** begin Material supplied **
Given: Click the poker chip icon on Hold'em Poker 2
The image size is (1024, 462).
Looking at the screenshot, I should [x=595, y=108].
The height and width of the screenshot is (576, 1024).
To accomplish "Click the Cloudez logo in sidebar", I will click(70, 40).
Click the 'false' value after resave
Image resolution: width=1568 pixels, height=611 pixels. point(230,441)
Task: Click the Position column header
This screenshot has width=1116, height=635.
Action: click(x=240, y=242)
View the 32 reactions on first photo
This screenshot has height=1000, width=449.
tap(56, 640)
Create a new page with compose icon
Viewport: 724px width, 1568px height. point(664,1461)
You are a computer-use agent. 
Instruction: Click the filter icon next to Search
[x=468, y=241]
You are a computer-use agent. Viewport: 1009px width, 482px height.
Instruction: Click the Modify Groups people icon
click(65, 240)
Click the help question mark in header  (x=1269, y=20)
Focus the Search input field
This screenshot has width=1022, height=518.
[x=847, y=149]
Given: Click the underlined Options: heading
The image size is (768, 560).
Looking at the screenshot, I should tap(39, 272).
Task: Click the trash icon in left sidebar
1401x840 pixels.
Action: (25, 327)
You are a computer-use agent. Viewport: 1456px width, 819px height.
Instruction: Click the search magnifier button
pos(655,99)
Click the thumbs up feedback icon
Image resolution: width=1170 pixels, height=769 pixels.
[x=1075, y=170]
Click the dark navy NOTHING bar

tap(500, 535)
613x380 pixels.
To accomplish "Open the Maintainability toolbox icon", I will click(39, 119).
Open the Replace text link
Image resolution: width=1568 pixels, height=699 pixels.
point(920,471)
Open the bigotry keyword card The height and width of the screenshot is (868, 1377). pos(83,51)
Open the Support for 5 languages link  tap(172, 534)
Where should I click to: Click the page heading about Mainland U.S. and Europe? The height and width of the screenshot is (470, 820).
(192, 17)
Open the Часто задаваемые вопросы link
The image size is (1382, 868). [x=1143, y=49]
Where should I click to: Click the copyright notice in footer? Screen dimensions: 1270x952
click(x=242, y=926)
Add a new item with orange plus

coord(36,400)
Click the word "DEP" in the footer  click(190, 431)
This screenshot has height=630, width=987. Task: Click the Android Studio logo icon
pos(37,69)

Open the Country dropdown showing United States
** end Material supplied **
**Goal**
Give every line of the material from the one containing "Open the Replace text link" down to the one containing "Open the Support", both included, as a JSON list of strings with one string per line. Leave out any blank lines.

**Completed task**
[
  "Open the Replace text link",
  "Image resolution: width=1568 pixels, height=699 pixels.",
  "point(920,471)",
  "Open the bigotry keyword card The height and width of the screenshot is (868, 1377). pos(83,51)",
  "Open the Support for 5 languages link  tap(172, 534)"
]